→ EXTRACTED TEXT
[Start of section]
Research is a key component of this network, particularly since the clinics have thus far seen the small percentage of patients who were hospitalized with severe COVID-19. One early joint VGH – SPH – UBC study showing more than half of participants had abnormal breathing tests three months after they first started feeling sick with COVID-19. Further examination with CT scans showed one in five had lung scarring, which is permanent damage that will lead to compromised lung function.
“COVID-19 presents a special opportunity for research — we are leveraging the unprecedented focus on a single threat to bring together investigators and patients, who would otherwise be isolated, to create and mobilize new insights to benefit our community and beyond,” adds Dr. Chris Carlsten, Vancouver Coastal Health (VCH) Scientific Director of Legacy for Airway Health and professor of medicine and head of the division of respiratory medicine at UBC.
Prior to the opening of the clinics, patients were receiving specialized care with standardized post-COVID-19 protocols established by a large team of experts from Fraser Health, Providence Health Care, VCH, BC Centre for Disease Control, PHSA and several others.
Post-COVID-19 care expertise is also available to medical practitioners around the province, usually within the same day, through the Rapid Access to Consultative Experts phone line. In addition, educational materials are being developed to support patients and physicians.
[End of section]
→ BRIEF A
Write out the stretch of the post-COVID-19 care text from "Prior to the" through "and several others.".
→ BRIEF B
In the post-COVID-19 care text, what share of participants had lung scarring on CT scans?
The lines after this point are separate material, unrelated to the post-COVID-19 care text.

→ MATERIAL SUPPLIED
[Start of section]
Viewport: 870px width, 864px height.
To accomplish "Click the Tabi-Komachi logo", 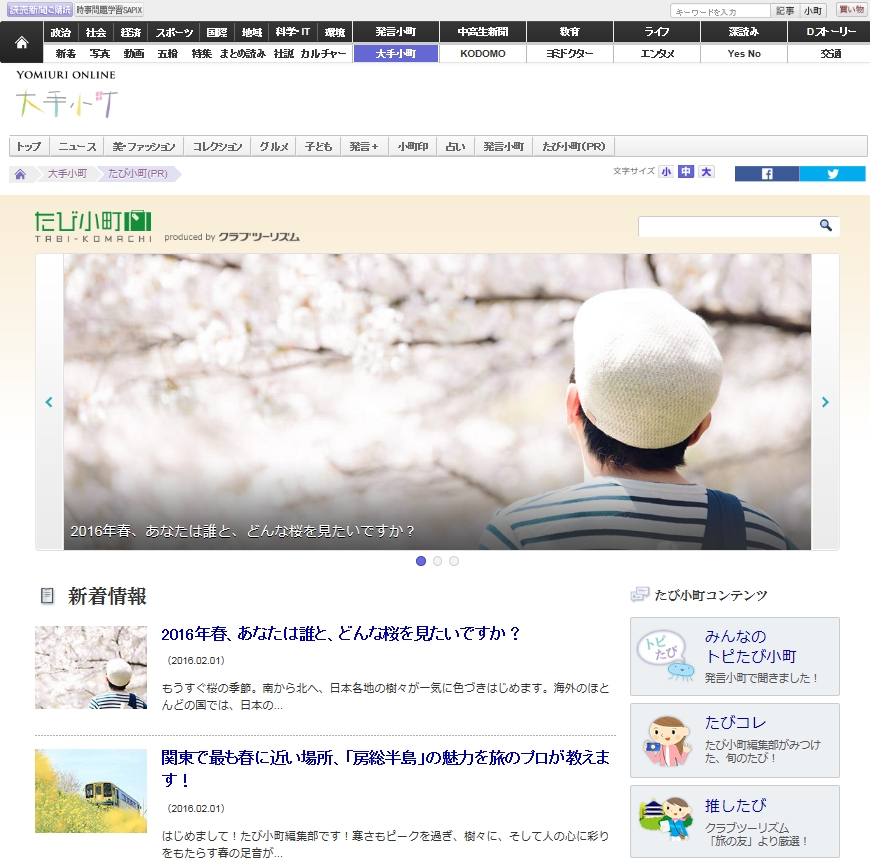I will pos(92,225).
[End of section]
[Start of section]
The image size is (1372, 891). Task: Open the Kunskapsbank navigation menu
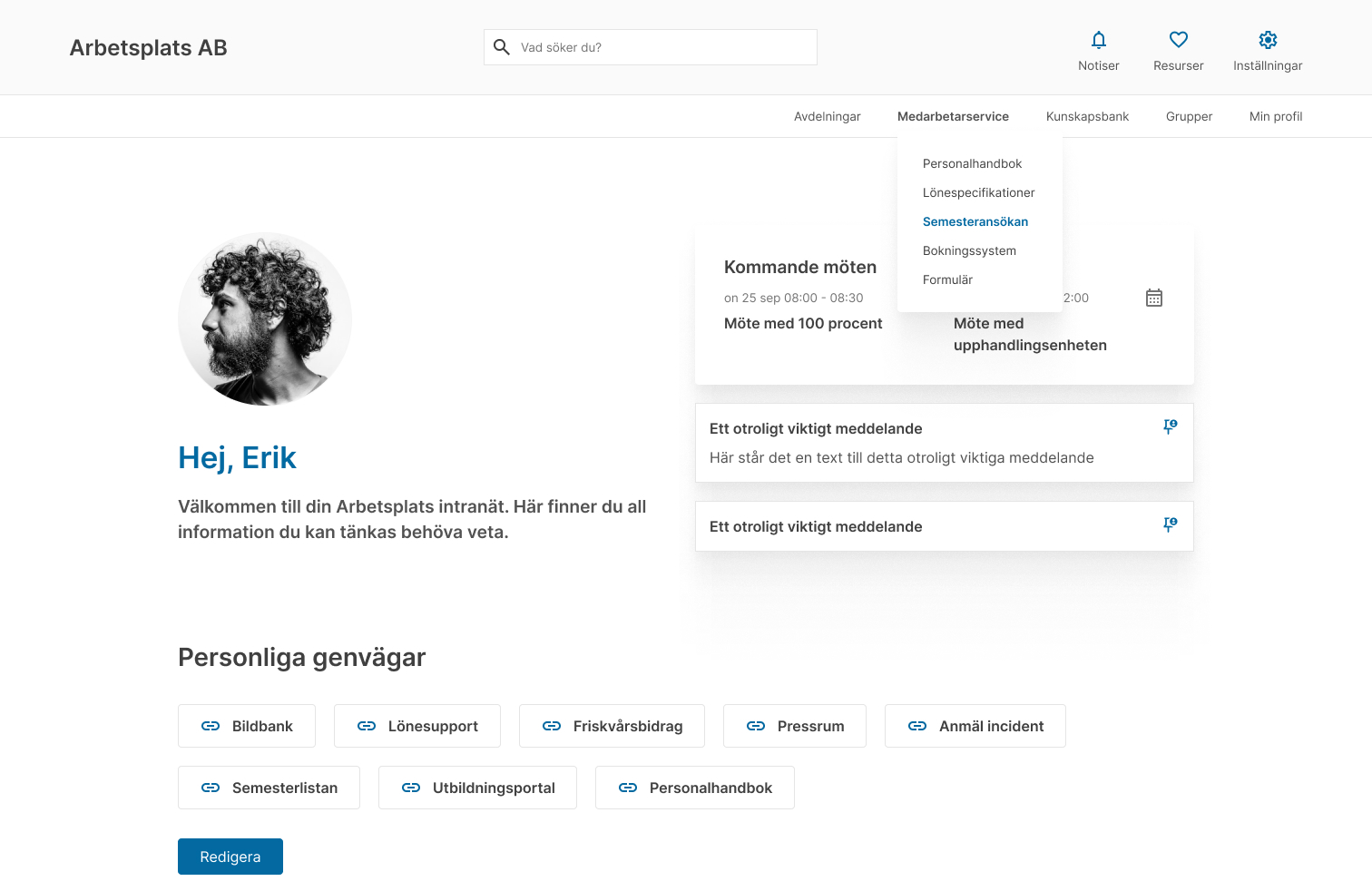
[End of section]
[Start of section]
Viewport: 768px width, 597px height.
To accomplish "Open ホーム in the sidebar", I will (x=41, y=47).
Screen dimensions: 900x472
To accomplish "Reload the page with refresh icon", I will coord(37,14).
[End of section]
→ EXERCISE SOLUTION A
Prior to the opening of the clinics, patients were receiving specialized care with standardized post-COVID-19 protocols established by a large team of experts from Fraser Health, Providence Health Care, VCH, BC Centre for Disease Control, PHSA and several others.

→ EXERCISE SOLUTION B
One in five.